What this task involves: Word for word, restate the records that follow.

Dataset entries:
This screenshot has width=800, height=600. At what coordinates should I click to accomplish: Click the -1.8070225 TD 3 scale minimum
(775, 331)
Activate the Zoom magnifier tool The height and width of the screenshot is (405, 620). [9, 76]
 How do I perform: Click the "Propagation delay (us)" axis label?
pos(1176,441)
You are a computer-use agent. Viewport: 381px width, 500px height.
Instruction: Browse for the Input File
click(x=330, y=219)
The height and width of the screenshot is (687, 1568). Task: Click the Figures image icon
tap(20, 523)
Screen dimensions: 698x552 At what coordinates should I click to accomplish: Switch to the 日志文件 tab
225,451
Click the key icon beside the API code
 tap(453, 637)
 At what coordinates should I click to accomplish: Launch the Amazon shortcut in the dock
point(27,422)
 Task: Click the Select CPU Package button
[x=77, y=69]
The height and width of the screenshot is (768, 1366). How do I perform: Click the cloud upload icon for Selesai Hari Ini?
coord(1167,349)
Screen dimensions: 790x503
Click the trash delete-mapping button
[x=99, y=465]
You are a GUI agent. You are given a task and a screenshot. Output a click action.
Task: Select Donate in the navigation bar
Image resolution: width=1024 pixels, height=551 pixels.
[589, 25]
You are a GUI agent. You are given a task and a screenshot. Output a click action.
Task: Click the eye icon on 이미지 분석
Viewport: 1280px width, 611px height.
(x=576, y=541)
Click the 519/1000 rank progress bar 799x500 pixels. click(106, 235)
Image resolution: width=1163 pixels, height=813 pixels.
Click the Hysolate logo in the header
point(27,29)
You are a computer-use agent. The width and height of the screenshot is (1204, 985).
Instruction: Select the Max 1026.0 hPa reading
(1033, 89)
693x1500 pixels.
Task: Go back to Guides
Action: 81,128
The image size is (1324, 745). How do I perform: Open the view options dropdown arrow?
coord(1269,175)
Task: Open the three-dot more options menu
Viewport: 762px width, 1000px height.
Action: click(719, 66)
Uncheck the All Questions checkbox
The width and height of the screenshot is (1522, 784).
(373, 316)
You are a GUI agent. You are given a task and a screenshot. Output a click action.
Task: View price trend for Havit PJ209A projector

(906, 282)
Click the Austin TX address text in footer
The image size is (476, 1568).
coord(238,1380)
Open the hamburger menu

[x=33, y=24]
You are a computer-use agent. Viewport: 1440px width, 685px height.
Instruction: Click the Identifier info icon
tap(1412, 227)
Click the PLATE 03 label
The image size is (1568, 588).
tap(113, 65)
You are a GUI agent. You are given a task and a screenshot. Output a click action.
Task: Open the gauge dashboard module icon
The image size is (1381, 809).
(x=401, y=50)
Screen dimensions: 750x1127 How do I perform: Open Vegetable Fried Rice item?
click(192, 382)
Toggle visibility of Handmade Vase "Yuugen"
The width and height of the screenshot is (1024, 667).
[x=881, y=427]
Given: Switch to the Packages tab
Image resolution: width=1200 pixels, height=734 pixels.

Result:
This screenshot has width=800, height=600. At what coordinates should I click to accomplish: Click the -1.8070225 TD 3 scale minimum
(775, 331)
Activate the Zoom magnifier tool The height and width of the screenshot is (405, 620). [9, 76]
 How do I perform: Click the "Propagation delay (us)" axis label?
pos(1176,441)
You are a computer-use agent. Viewport: 381px width, 500px height.
Instruction: Browse for the Input File
click(x=330, y=219)
The height and width of the screenshot is (687, 1568). Task: Click the Figures image icon
tap(20, 523)
Screen dimensions: 698x552 At what coordinates should I click to accomplish: Switch to the 日志文件 tab
225,451
Click the key icon beside the API code
 tap(453, 637)
 At what coordinates should I click to accomplish: Launch the Amazon shortcut in the dock
point(27,422)
 Task: Click the Select CPU Package button
[x=77, y=69]
The height and width of the screenshot is (768, 1366). How do I perform: Click the cloud upload icon for Selesai Hari Ini?
coord(1167,349)
Screen dimensions: 790x503
Click the trash delete-mapping button
[x=99, y=465]
You are a GUI agent. You are given a task and a screenshot. Output a click action.
Task: Select Donate in the navigation bar
Image resolution: width=1024 pixels, height=551 pixels.
[589, 25]
You are a GUI agent. You are given a task and a screenshot. Output a click action.
Task: Click the eye icon on 이미지 분석
Viewport: 1280px width, 611px height.
(x=576, y=541)
Click the 519/1000 rank progress bar 799x500 pixels. click(106, 235)
Image resolution: width=1163 pixels, height=813 pixels.
Click the Hysolate logo in the header
point(27,29)
You are a computer-use agent. The width and height of the screenshot is (1204, 985).
Instruction: Select the Max 1026.0 hPa reading
(1033, 89)
693x1500 pixels.
Task: Go back to Guides
Action: 81,128
The image size is (1324, 745). How do I perform: Open the view options dropdown arrow?
coord(1269,175)
Task: Open the three-dot more options menu
Viewport: 762px width, 1000px height.
Action: click(719, 66)
Uncheck the All Questions checkbox
The width and height of the screenshot is (1522, 784).
(373, 316)
You are a GUI agent. You are given a task and a screenshot. Output a click action.
Task: View price trend for Havit PJ209A projector

(906, 282)
Click the Austin TX address text in footer
The image size is (476, 1568).
coord(238,1380)
Open the hamburger menu

[x=33, y=24]
You are a computer-use agent. Viewport: 1440px width, 685px height.
Instruction: Click the Identifier info icon
tap(1412, 227)
Click the PLATE 03 label
The image size is (1568, 588).
tap(113, 65)
You are a GUI agent. You are given a task and a screenshot. Output a click action.
Task: Open the gauge dashboard module icon
The image size is (1381, 809).
(x=401, y=50)
Screen dimensions: 750x1127 How do I perform: Open Vegetable Fried Rice item?
click(192, 382)
Toggle visibility of Handmade Vase "Yuugen"
The width and height of the screenshot is (1024, 667).
[x=881, y=427]
Given: Switch to the Packages tab
Image resolution: width=1200 pixels, height=734 pixels.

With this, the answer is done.